Ilan Wurman (Arizona State University – Sandra Day O'Connor College of Law) has posted Beyond Formalism and Functionalism in Separation of Powers Law (Minnesota Law Review, forthcoming) (72 pages) on SSRN. Here is the abstract:
The debate between formalists and functionalists over the constitutionality of the administrative state has stalled. On the one hand, formalists argue that modern administrative government violates the separation of powers by unlawfully combining legislative, executive, and judicial power. On the other, functionalists contend that governmental power in contested cases is too hard to classify as legislative, executive, or judicial, such that enforcing the separation of powers is impossible. It would be better to move beyond these conceptions of formalism and functionalism and orient our thinking around exclusive and nonexclusive powers.
The Constitution’s text and structure, and even more so historical practice under it, suggest that some powers strictly and exclusively appertain to a particular branch. Much governmental power, however, is nonexclusive: its exercise has some combination of legislative, executive, and judicial characteristics and, as a result, can be exercised by more than one branch. If functionalism is concerned with identifying the “core” functions of the three branches, the reorientation proposed here would require identifying “exclusive” functions. The central question, however, is not “balance” or “aggrandizement” but whether a function is or is not within a category of exclusive power as a matter of text, structure, and history.

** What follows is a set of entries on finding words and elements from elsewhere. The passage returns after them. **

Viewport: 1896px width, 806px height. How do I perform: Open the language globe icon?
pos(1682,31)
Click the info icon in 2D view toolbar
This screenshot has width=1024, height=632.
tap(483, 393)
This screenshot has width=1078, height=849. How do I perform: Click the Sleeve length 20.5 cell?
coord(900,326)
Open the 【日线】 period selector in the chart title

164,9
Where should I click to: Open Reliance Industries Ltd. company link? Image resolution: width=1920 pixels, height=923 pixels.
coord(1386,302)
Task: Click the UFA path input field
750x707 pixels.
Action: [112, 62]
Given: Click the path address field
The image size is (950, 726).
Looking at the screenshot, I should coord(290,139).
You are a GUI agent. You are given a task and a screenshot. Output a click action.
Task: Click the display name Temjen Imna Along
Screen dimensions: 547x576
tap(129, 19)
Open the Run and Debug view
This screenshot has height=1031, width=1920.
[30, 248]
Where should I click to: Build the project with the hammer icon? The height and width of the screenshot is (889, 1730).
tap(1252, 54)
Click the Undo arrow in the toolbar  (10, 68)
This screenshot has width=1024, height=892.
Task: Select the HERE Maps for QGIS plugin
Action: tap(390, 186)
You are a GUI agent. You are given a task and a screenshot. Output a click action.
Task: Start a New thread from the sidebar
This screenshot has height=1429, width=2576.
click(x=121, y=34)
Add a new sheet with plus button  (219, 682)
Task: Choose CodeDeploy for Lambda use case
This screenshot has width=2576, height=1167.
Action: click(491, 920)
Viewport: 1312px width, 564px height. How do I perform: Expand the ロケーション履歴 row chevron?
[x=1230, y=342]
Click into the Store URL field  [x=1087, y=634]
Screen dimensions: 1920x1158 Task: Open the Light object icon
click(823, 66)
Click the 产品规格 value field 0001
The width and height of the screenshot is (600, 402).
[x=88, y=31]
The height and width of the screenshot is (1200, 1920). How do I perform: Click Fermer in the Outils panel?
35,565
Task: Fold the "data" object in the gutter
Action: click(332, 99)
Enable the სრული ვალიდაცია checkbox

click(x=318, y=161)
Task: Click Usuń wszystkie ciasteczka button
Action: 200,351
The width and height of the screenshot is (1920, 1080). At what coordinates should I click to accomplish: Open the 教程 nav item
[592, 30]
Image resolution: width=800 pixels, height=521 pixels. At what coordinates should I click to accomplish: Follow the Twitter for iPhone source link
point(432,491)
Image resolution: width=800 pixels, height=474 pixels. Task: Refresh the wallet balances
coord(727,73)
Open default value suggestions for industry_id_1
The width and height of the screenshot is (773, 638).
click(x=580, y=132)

But this approach rejects the proposition associated with formalism that power must always be categorized as exclusively legislative, executive, or judicial.
Whatever else it may be, this approach is originalist. That is not to say the Founders specifically understood power in this way; there is little evidence they did so. And few judicial opinions have articulated anything like it. But it is to say that the distinction between exclusive and nonexclusive powers accurately reflects governmental power and is consistent with the Constitution’s text, structure, and history. Reorienting toward exclusive and nonexclusive powers further helps clarify many persistent doctrinal puzzles—from the nature of legislative rules and judicial deference to “quasi” powers and nondelegation. Other insights also emerge, for example with respect to James Madison’s suggestion that the Comptroller of the Treasury was neither executive nor judicial but “rather distinct from both, though it partakes of each,” and to the recently contested question of whether the Supreme Court can hear direct appeals from military courts.